Even before the break, Hart sadly slips away and heads to the tavern at the venue Sardi's where the rest of the film occurs, and expects the (unavoidably) successful Oklahoma! company to arrive for their following-event gathering. He knows it is his performance responsibility to praise Richard Rodgers, to feign all is well. With smooth moderation, actor Andrew Scott portrays Rodgers, evidently ashamed at what they both know is Hart's embarrassment; he gives a pacifier to his pride in the form of a brief assignment composing fresh songs for their current production the musical A Connecticut Yankee, which just exacerbates the situation.

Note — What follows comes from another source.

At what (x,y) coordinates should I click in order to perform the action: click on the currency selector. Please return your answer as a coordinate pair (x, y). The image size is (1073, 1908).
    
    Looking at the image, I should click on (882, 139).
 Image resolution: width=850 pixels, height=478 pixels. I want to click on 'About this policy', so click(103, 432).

- The performer Bobby Cannavale acts as the bartender who in standard fashion hears compassionately to Hart’s arias of acerbic misery
- Actor Patrick Kennedy plays author EB White, to whom Hart unintentionally offers the concept for his youth literature the novel Stuart Little
- Qualley portrays the character Weiland, the impossibly gorgeous Ivy League pupil with whom the movie envisions Lorenz Hart to be complicatedly and self-harmingly in adoration
Hart has already been jilted by Richard Rodgers. Certainly the cosmos can’t be so cruel as to get him jilted by Elizabeth Weiland as well? But Margaret Qualley mercilessly depicts a young woman who wishes Lorenz Hart to be the chuckling, non-sexual confidant to whom she can confide her adventures with young men – as well of course the Broadway power broker who can further her career.
Performance Highlights
Hawke reveals that Hart partly takes spectator's delight in learning of these guys but he is also truly, sadly infatuated with Weiland and the picture informs us of an aspect infrequently explored in movies about the world of musical theatre or the movies: the awful convergence between professional and romantic failure. Nevertheless at a certain point, Hart is defiantly aware that what he has attained will persist. It's a magnificent acting job from Ethan Hawke. This could be a live show – but who would create the tunes?
The film Blue Moon was shown at the London film festival; it is available on October 17 in the USA, November 14 in the United Kingdom and on January 29 in the Australian continent.